The Cape Colony in 1800 was a ticking time bomb waiting to explode. The combination of disgruntled former Dutch colonists, known as Boers, in the east of the colony, even more disgruntled (formerly) British American colonists who had moved to the Cape thanks to the extremely controversial (and equally extremely ignored) Royal Proclamation of 1763 limiting settlement, in the east of the colony, and a iron-fisted British colonial governor who was religiously opposed to any notion of self-rule made it difficult to see how something was not going to go wrong.

Which is why some find it odd that Parliament was so shocked when something did. The British-American colonists finally had enough of the governor's dictatorial rule and revolted, declaring the "Cape Republic." Or the "Kingdom of the Cape." Or the "Confederation of the Cape." Nobody was quite sure what it was called, and what little government the revolutionary state had didn't help matters by acknowledging the authority of the King one day and declaring full independence from Britain the next. 

Knowing a little about the "government" in the Cape, it should come as no surprise that the campaigns (campaign, really) undertaken by the Cape rebels were utter failures. One province, Swellendam, had remained loyal to the royal governor, and thus the rebels launched an attack on it. The campaign failed miserably, with poorly led, poorly organized, and poorly armed rebel soldiers essentially fleeing at the first sign of trouble. Even the small loyalist militias were able to keep them from making significant advances.

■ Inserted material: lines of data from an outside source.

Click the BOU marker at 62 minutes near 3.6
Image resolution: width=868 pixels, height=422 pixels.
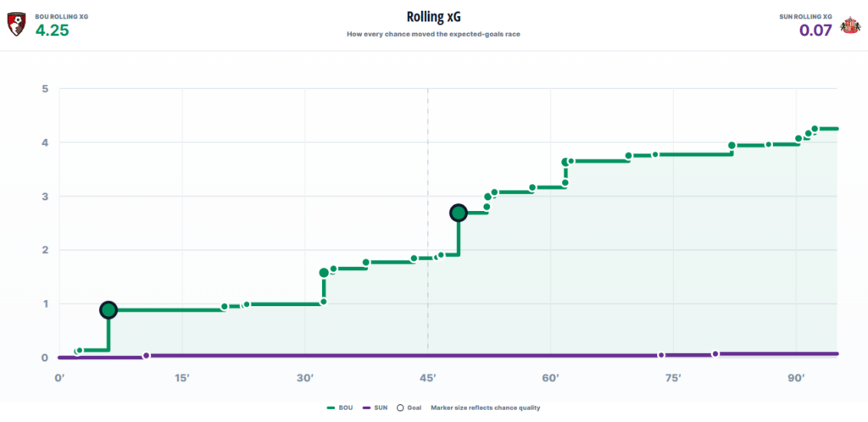(x=565, y=162)
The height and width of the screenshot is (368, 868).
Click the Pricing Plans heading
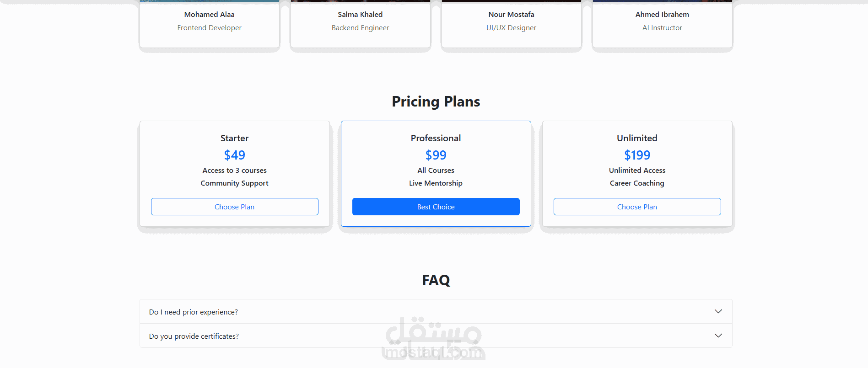436,101
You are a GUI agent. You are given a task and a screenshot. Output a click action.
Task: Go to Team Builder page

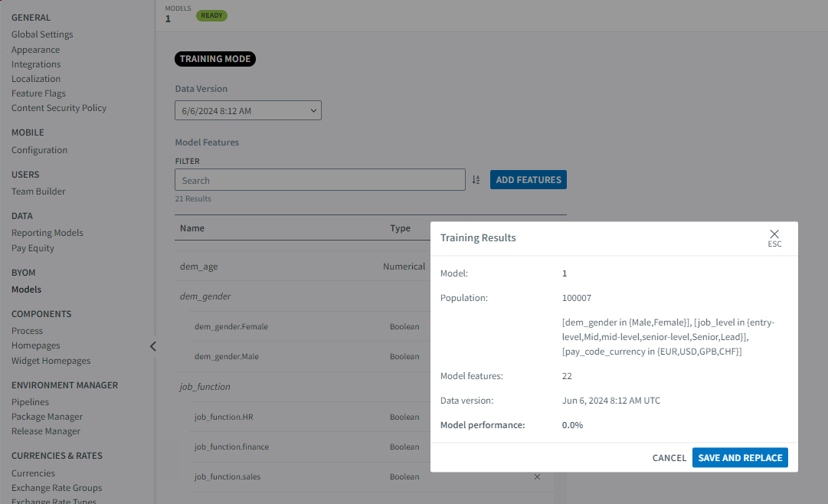pos(38,191)
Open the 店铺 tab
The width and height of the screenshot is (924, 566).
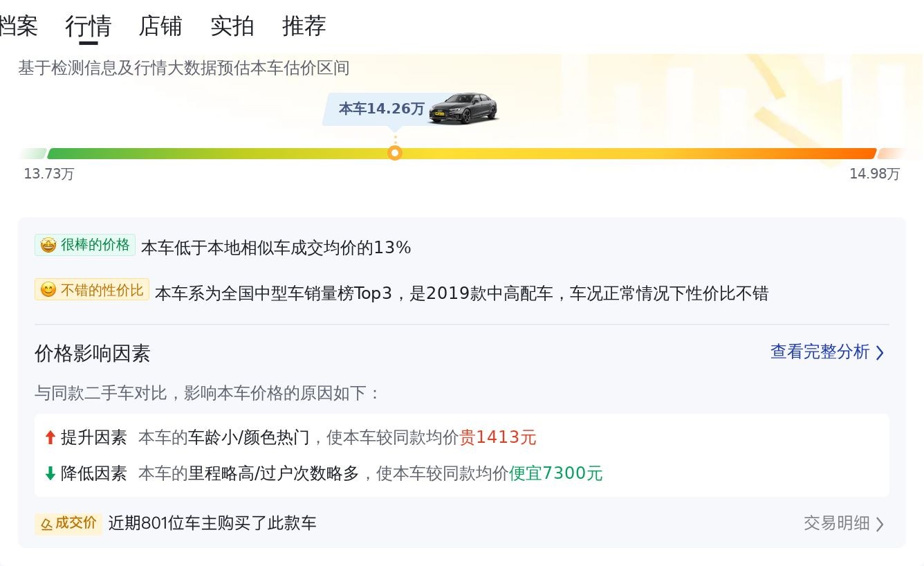click(160, 26)
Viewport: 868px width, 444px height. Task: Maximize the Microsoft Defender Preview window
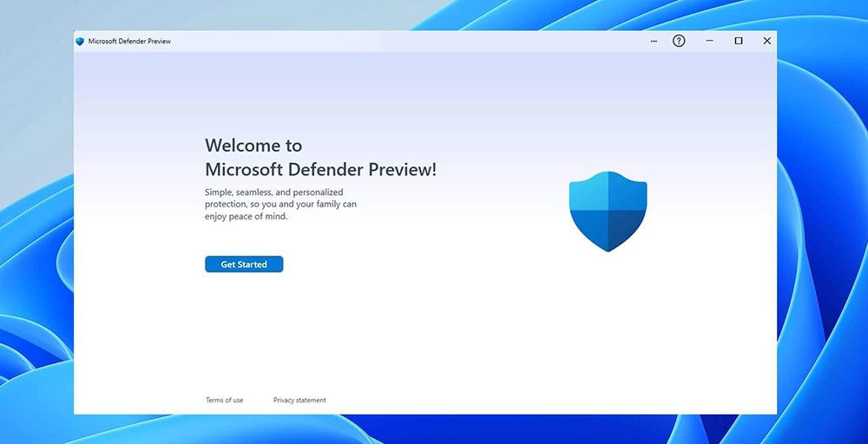[739, 42]
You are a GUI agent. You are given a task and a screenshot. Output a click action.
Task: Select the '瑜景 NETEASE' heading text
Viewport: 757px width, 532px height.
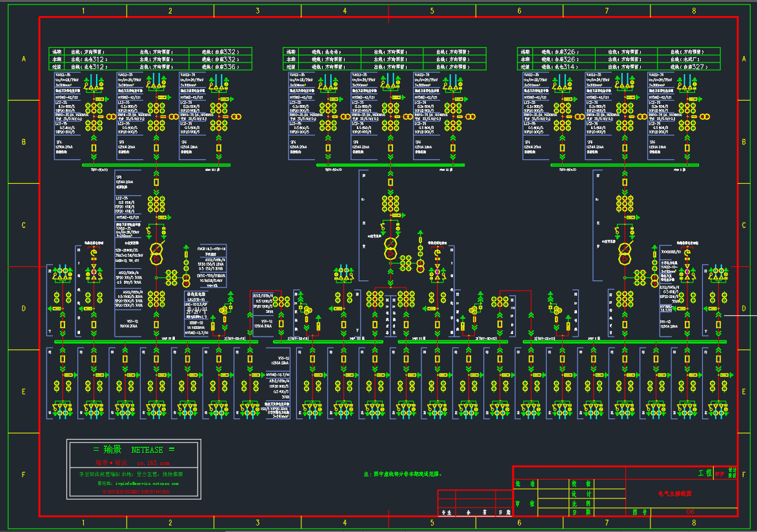[x=134, y=449]
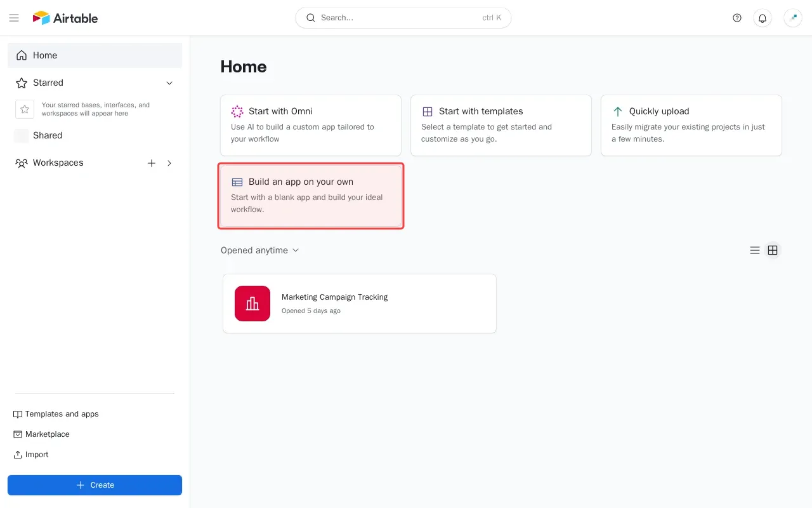Image resolution: width=812 pixels, height=508 pixels.
Task: Select Shared in the sidebar
Action: point(48,135)
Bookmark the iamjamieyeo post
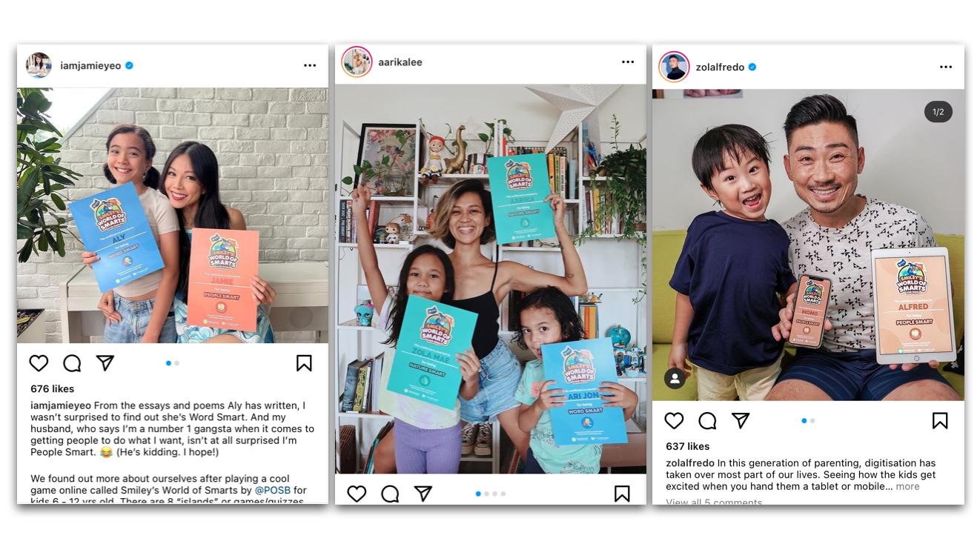Screen dimensions: 980x547 click(x=304, y=363)
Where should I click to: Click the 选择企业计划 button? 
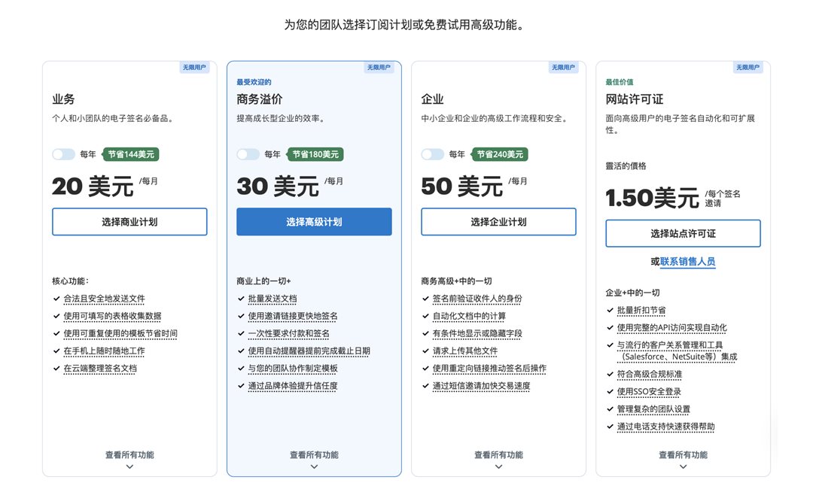click(498, 221)
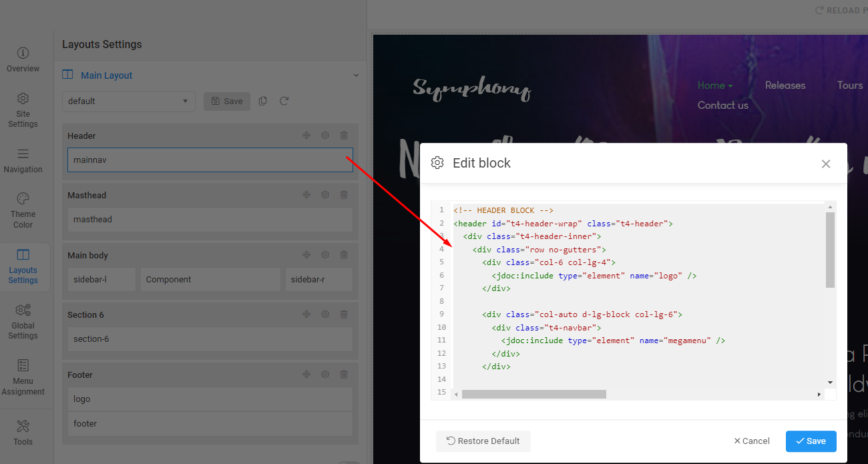This screenshot has width=868, height=464.
Task: Click move handle icon on Main body section
Action: [x=306, y=255]
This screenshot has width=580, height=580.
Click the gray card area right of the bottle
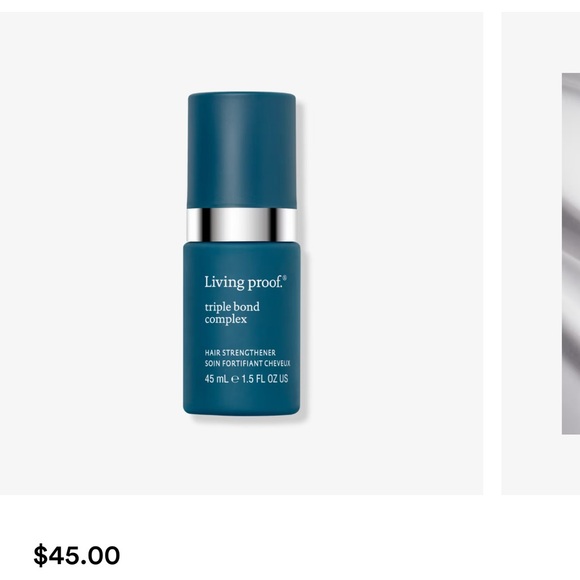point(392,254)
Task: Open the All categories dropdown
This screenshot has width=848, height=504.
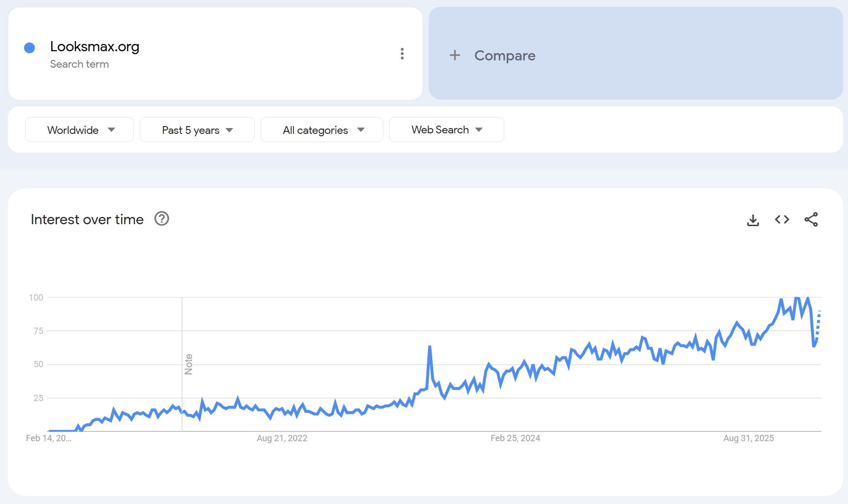Action: click(x=322, y=130)
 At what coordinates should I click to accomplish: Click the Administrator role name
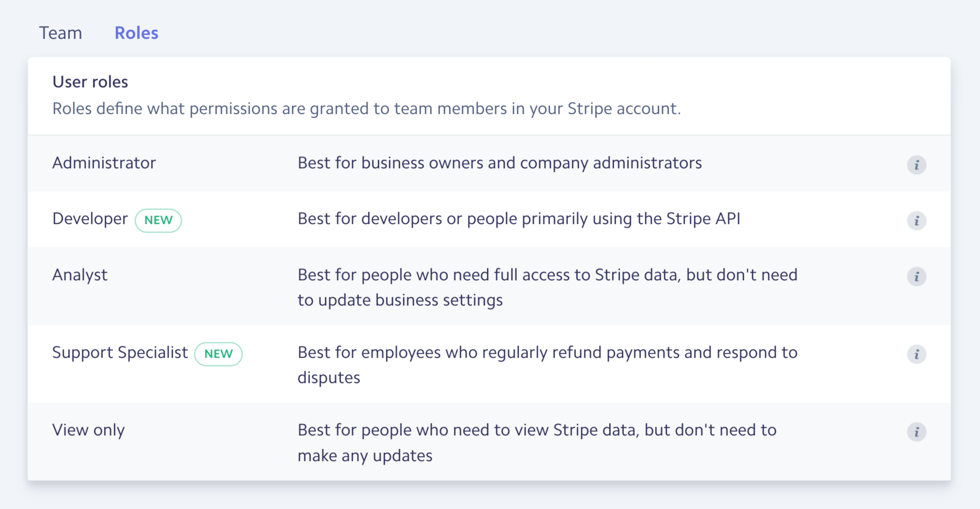click(x=103, y=163)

Not only did the rebels not manage to gain a single province, they actually managed to lose two, and not even to the British. The Boers were suspicious of all British in the colonies, not just the loyalists, and a few xenophobic pronouncements from some of the more idiotic public figures in Cape Town were enough to convince them that sticking with the Republic/Kingdom/Confederation was not a wise idea. The Boer-dominated provinces of Graaf Reinet and Uitenhage split off from the rebellion, arming themselves and basically screaming for everybody else to leave them alone. The rebels were, of course, completely unable to effect any resistance to these actions aside from a few raids here and there.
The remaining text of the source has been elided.